■ **O QUE FAZER**
De acordo com os dados do CNJ citados no texto sobre adoção, quantas crianças estão aptas para serem adotadas no Brasil?

■ **TRECHO DO TEXTO**
O choque inicial, porém, foi descobrir uma realidade muito distinta daquela pretendida pelos adotantes – de uma maneira geral. De acordo com dados do Conselho Nacional de Justiça (CNJ), no Brasil há 5.624 crianças aptas para serem adotadas, em sua maior parte acima dos 7 anos; para cada uma delas, há seis adotantes na fila do Cadastro Nacional de Adoção. O grande problema é que os interessados continuam preferindo as minorias dos abrigos: crianças brancas e abaixo dos 3 meses de idade.
“A demora do processo de adoção, que pode levar em média 2 anos e meio ou mais, não tem a ver só com a burocracia do sistema. Os adotantes ainda preferem crianças que não estão no perfil dos abrigos brasileiros. A realidade é que elas são mais velhas, pardas ou negras, e têm alguns problemas de saúde por não crescerem nas melhores condições. São crianças que precisam de muita atenção dos pais, num primeiro momento”, explica a coach Paula Abreu, autora do livro “A Aventura da Adoção”, que adotou Davi com apenas 20 dias de vida.

■ **INFORMAÇÕES FORNECIDAS**
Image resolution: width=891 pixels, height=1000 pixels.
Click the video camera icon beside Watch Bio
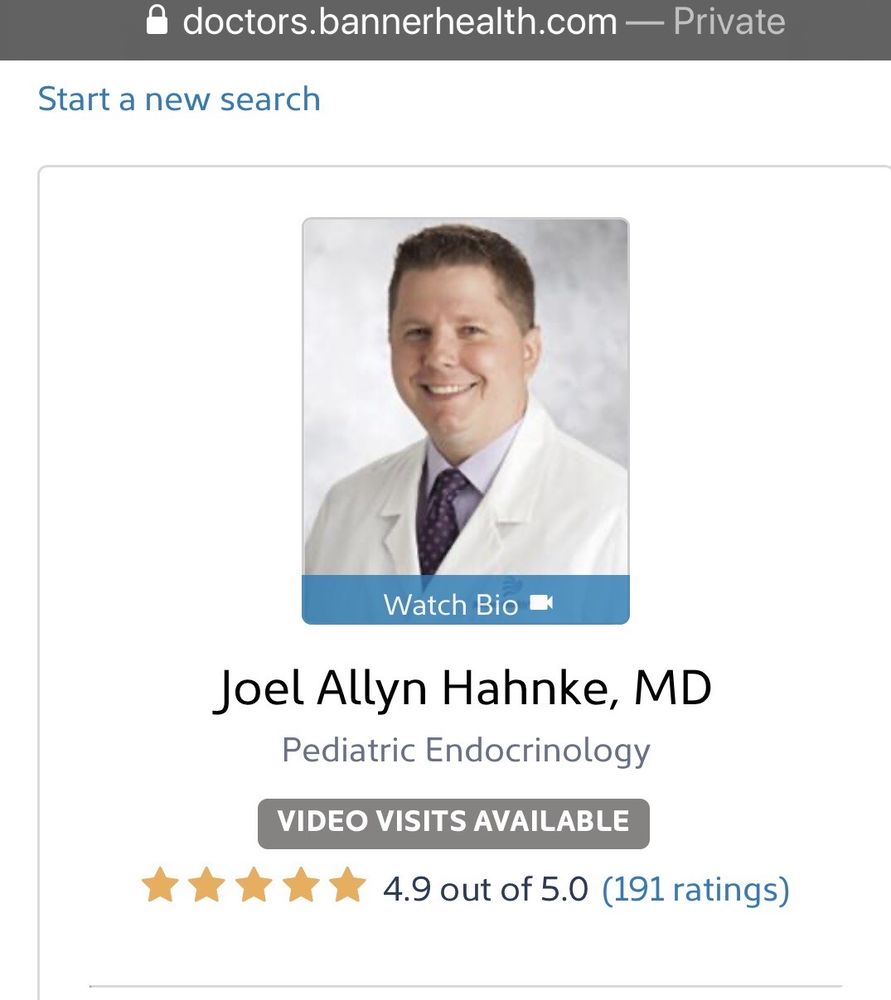tap(541, 603)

■ **RESULTADO DA TAREFA**
5.624 crianças.